§ **What is required**: Scan the records below and copy every line that contains the string "agent".

Extracted data entries:
┌──

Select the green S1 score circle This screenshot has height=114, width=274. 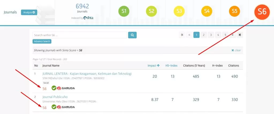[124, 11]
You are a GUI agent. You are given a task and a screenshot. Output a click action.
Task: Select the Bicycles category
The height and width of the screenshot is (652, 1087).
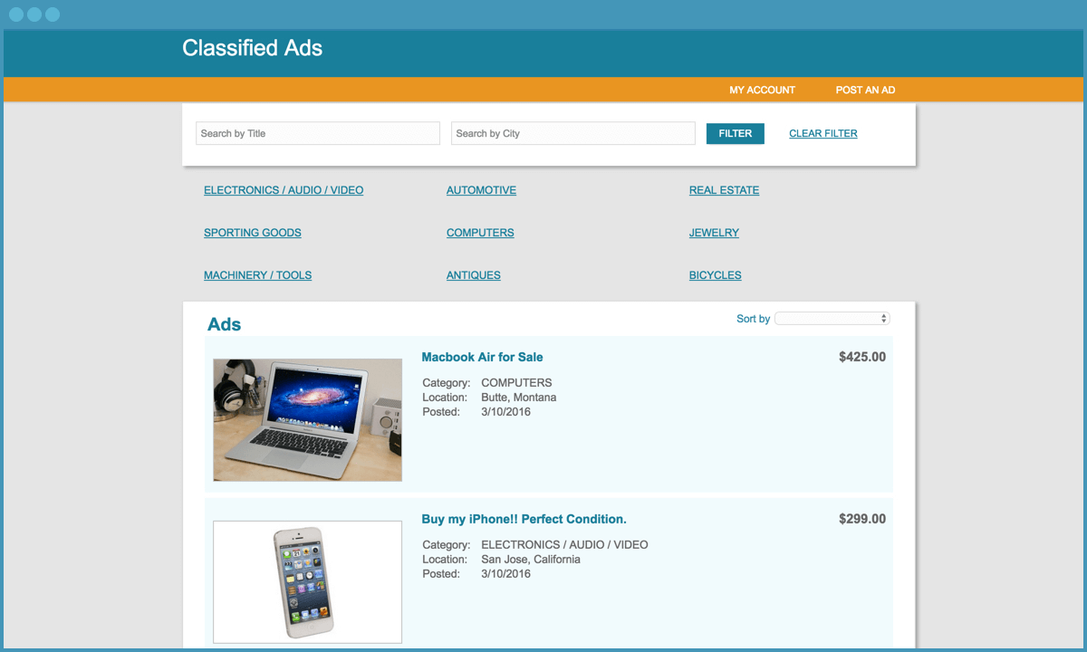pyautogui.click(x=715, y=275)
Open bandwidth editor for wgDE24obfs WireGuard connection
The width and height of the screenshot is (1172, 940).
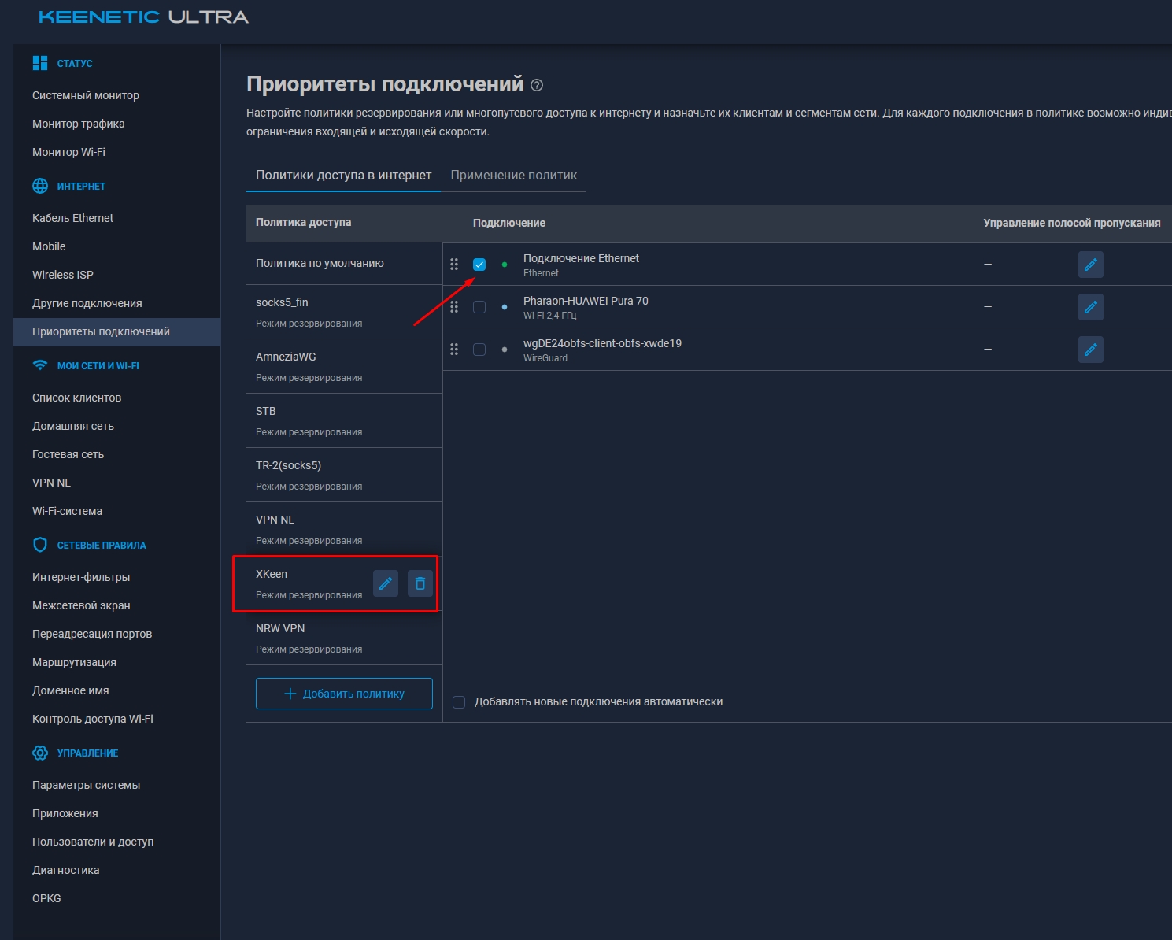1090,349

└──
┌──

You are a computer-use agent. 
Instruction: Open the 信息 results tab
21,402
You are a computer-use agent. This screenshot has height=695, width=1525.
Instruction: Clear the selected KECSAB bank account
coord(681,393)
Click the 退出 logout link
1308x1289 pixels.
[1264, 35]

└──
┌──

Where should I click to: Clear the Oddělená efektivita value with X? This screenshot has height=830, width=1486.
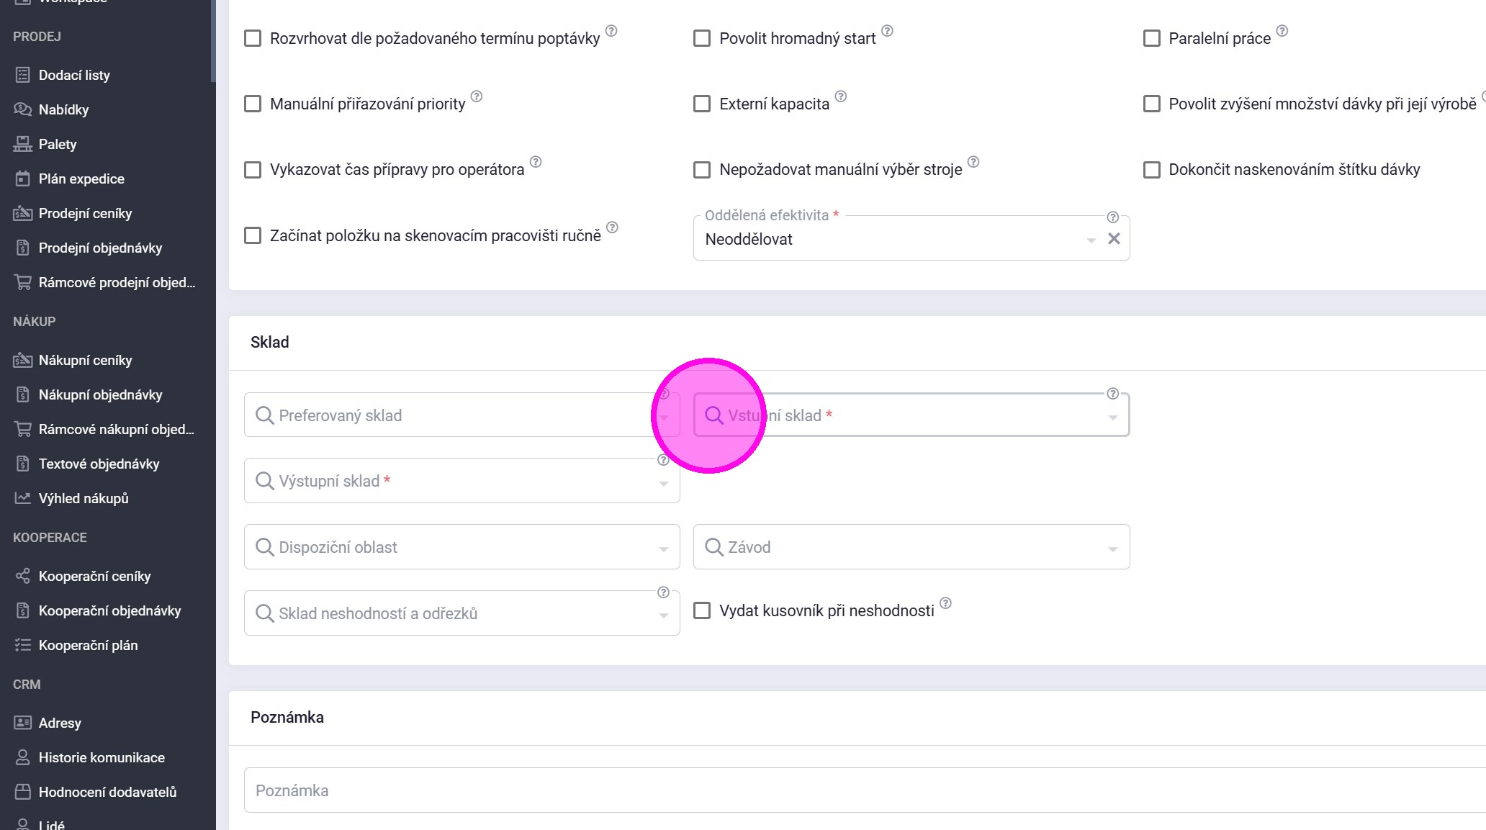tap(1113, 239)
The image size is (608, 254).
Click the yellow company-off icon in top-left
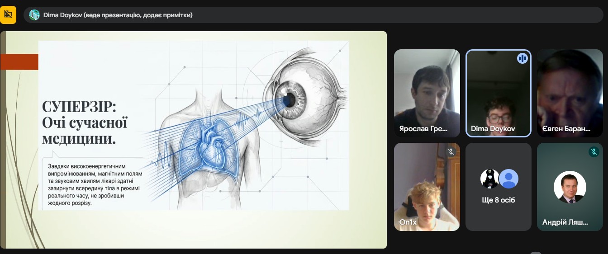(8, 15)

└──

§ **Reply to the task**:
You are a GUI agent. You are given a task and a screenshot. Output a click action.
You are a computer-use agent. 
You are a computer-use agent. This screenshot has height=695, width=1525.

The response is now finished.